A lock implementation is production-ready only when it is boring under failure.


39. Acceptable Default Patterns

For cache stampede protection:

SET lock NX PX shortTtl
reload cache
safe unlock
fallback to stale if busy

For scheduler leadership:

SET lock NX PX lease
record execution in DB
process bounded batch
renew with max duration if needed
safe unlock

For DB state transition:

Redis lock for contention reduction
PostgreSQL version/state/fencing for correctness
safe unlock

For external side effect:

Prefer idempotency/outbox/reconciliation.
Use Redis lock only as additional best-effort coordination.

40. Summary

Redis distributed locking requires discipline.

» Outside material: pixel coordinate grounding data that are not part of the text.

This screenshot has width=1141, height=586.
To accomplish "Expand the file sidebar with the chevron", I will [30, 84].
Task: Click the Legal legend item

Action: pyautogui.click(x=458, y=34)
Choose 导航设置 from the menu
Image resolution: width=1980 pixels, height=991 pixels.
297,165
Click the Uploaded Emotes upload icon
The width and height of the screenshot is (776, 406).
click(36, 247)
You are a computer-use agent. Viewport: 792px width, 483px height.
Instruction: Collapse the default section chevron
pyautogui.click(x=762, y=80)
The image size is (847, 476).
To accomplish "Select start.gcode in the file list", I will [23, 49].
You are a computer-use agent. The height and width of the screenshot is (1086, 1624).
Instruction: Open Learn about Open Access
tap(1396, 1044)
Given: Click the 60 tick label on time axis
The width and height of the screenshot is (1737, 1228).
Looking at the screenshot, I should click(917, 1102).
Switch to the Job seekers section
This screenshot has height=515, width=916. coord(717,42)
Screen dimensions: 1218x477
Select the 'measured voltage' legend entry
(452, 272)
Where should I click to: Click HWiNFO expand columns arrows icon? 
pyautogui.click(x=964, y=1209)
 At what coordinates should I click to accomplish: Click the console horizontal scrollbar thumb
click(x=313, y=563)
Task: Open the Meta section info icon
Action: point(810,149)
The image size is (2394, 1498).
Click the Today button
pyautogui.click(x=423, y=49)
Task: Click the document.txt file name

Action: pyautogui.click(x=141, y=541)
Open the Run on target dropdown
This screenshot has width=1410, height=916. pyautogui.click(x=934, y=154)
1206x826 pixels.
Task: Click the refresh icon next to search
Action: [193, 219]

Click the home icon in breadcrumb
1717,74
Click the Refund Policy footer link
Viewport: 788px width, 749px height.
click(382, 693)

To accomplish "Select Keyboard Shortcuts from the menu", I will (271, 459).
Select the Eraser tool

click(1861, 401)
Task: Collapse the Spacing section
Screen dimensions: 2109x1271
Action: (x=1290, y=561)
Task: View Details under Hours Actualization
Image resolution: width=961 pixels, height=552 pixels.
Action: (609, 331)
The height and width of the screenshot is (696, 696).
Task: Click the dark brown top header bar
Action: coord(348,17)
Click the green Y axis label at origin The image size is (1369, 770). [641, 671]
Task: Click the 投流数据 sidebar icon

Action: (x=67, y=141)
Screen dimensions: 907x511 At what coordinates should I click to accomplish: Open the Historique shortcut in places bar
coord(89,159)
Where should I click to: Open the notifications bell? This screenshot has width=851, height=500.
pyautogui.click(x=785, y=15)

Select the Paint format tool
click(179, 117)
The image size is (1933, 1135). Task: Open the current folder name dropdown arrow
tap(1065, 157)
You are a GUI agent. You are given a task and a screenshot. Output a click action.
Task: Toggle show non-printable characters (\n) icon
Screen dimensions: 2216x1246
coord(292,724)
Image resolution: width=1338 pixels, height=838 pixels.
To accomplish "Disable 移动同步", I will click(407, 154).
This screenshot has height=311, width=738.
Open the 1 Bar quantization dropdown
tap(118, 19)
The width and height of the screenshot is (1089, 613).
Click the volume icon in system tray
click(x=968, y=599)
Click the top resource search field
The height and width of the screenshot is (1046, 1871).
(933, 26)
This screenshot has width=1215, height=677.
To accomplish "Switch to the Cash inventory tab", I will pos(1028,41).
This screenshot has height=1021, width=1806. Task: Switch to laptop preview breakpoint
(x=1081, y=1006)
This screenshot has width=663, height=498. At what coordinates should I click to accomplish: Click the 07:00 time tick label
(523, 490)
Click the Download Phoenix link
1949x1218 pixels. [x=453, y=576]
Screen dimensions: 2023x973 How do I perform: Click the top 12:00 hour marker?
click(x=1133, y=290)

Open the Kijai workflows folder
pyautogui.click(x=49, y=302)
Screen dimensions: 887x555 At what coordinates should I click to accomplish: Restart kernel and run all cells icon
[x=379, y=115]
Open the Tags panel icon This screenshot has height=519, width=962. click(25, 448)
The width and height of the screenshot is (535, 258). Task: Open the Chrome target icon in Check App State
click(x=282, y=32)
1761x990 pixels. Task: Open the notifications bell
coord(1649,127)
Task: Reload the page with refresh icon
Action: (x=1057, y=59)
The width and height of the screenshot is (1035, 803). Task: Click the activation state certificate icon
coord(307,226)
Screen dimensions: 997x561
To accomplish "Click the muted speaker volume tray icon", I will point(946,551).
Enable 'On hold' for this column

The minimum safe implementation uses:

  • SET key value NX PX ttl for acquire
  • unique value per lock attempt
  • Lua owner check for release
  • Lua owner check for renewal
  • bounded wait time
  • bounded lease time
  • explicit Redis failure behavior
  • metrics/logs
  • integration tests with real Redis

For correctness-critical workflows, add:

  • fencing token
  • PostgreSQL version/state guard
  • idempotency
  • durable execution record
  • reconciliation

Redis can coordinate distributed Java/JAX-RS services.

It cannot replace durable correctness design.